Profiles of Innovation
Creative collaboration as a business model: Arts + Labor film, video and more
Creating art has never been easy business. The creative process takes time, it takes risk and it becomes personal. None of those attributes suit the building of a profitable business. But one thing these two endeavors share is hard work.
Finding a way to blend two disparate but equally important skills, however, could result in some business success. Put that into a mathematical equation and you might come up with something that looks like: Arts + Labor = Success.
And that's exactly what Alan Berg created. Berg is a former broadcast news reporter, working at KVUE for several years before becoming the Austin bureau chief for Dallas ABC affiliate WFAA-TV. In 2004 he saw an opportunity to do longer form documentary journalism, and he took the leap.

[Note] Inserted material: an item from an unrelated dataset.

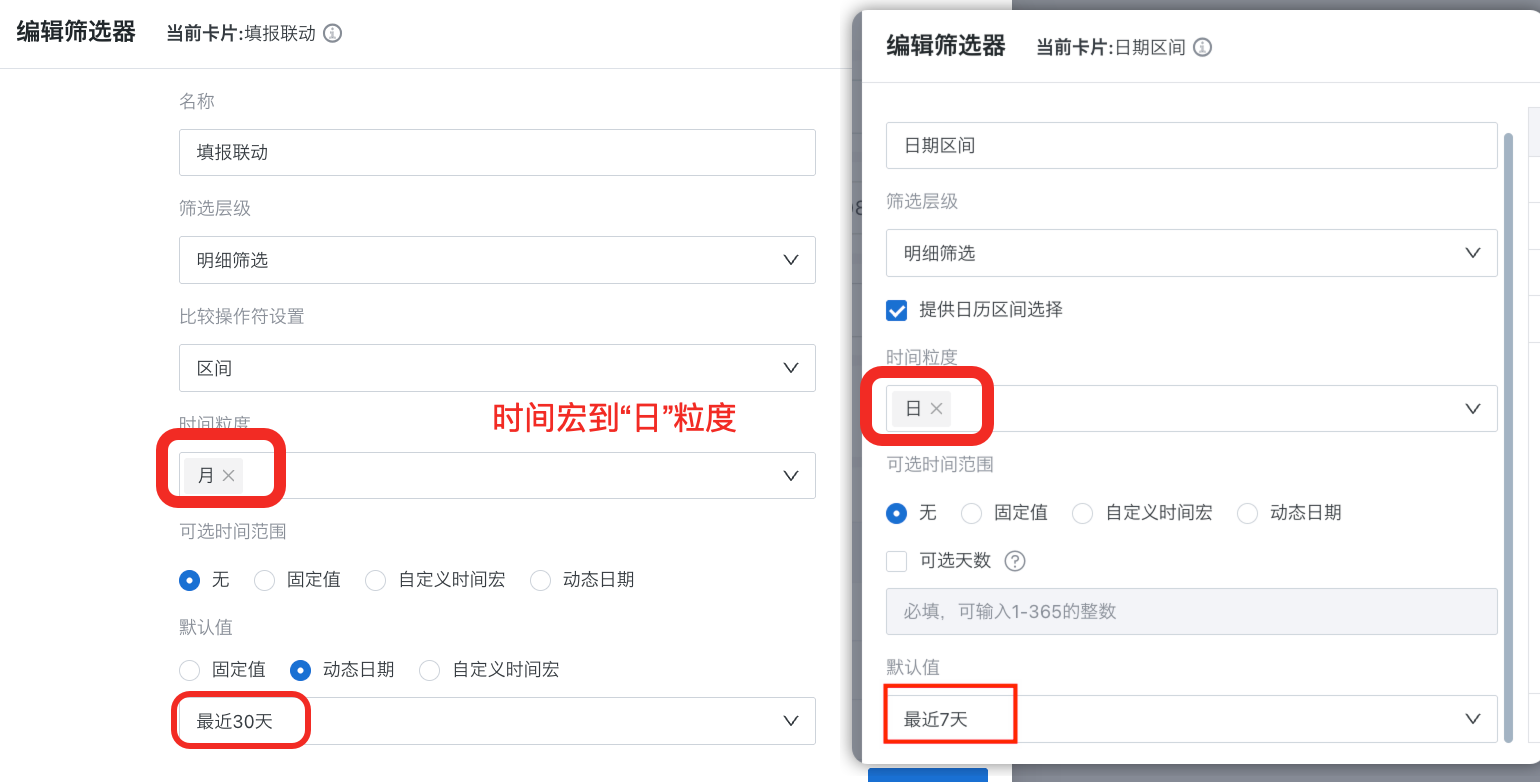The image size is (1540, 782).
Task: Select 自定义时间宏 under left 默认值
Action: click(x=430, y=670)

Arts+Labor is based upon a unique vision: Create a collaborative, creative community that will attract talented people, working together, to create something bigger than the sum of their parts.
It was a big risk, but he leaned on the experience he gleaned from journalism. Investigative reporters learn early on that there are a few keys to success: Take risks, don't take "no" for an answer and collaborate with smart partners.
That knowledge informed Berg's business sense. "An entrepreneur is someone who’s willing to roll the dice and who doesn’t stop the first time somebody says 'no.'"
His company, Arts+Labor, is based upon a unique vision: Create a collaborative, creative community that will attract talented people, working together, to create something bigger than the sum of their parts. That combination has brought unique business success.
"We’re a creative community, we’re involved in TV production and film production, in motion graphics and in commercial and marketing videos," says Berg as he describes what Arts+Labor does.
It's a simple concept, but when you ask Berg how he does it, rather then what he does, you see why Arts+Labor is more than just another media production company.
"All these folks working together are highly accomplished in their own areas, but they are working to build an environment that allows creative people to flourish and to make a living. It starts attracting other people that help you build the company even more."
Collaboration breeds success, there's no secret about that. Rarely, however, does any business manage collaboration to the extent that allows true community-building. Berg and A+L partner Craig Parks focus on building community first.
"We don’t always focus on the dollar," explains Berg. "We run a company, we need to be profitable, but we take projects for a variety of reasons. Some are simply service projects to help the community, others we’re attracted to for creative reasons, others help pay the bills.
"It helps that you’ve got people like Alan and myself that are a little bit older and have run businesses; that [we] have taken things and built them and moved them forward," says Parks, a former marketing and PR man. "And I think it helps them be better at what they do because we don’t give them structure, you can't really structure creative people, but we give them some guidance and they get better."
The most unique part of the Arts+Labor model may be the way this collaboration happens. Walking through the Arts+Labor offices, you realize most of these people are not Arts+Labor employees. The offices are filled with highly accomplished creatives, working independently, but together. Writers, editors, designers, musicians and PR professionals lease office space alongside the 15 or so full-time A+L staff. So, independents like Eric Friend (sound editor and composer) and Kat Candler (screen writer and director) work down the hall from Erik Horn and Yuta Yamaguchi, the creative leaders and partners in Arts+Labor.
Sometimes the collaboration may be technical, but mostly the benefit of collaboration is simply found in the creative environment that's enhanced by all these people working in the same spaces — and talking.
And the results are impressive. For Berg, perhaps the defining moment for A+L was his documentary film, Outside Industry: The story of SXSW. The film premiered at last year's SXSW Film Festival to loud acclaim.
"What [Outside Industry] did more than anything else, was it legitimized us within the artistic community to where we started attracting some key collaborators and that in turn made us more attractive to corporations that needed marketing material."
On the day we interviewed Berg and Parks, Creative director and Partner Erik Horn was in New York for the premier of Reinventing the Meal, a new Cooking Channel series they hope will lead to more.
Yuta Yamaguchi, an award-winning Director of Photography has been screened at Cannes.
Besides film and television entertainment and documentaries, the company has produced marketing videos and motion graphics for big corporations like Dell, Polycom and Freescale.
At Arts+Labor, the business of creativity is really the business of creative collaboration, born from a desire to do great, ground-breaking work and make a profit.
"If you have dream and a goal, you go chase it," says Parks. "Now you’ve got to be willing to take some risk, I’ve taken some risks along the way, but they’ve paid off, I’ve also found that it works better when you partner with other people that have skill sets that you do not have, and I think that’s why this model works."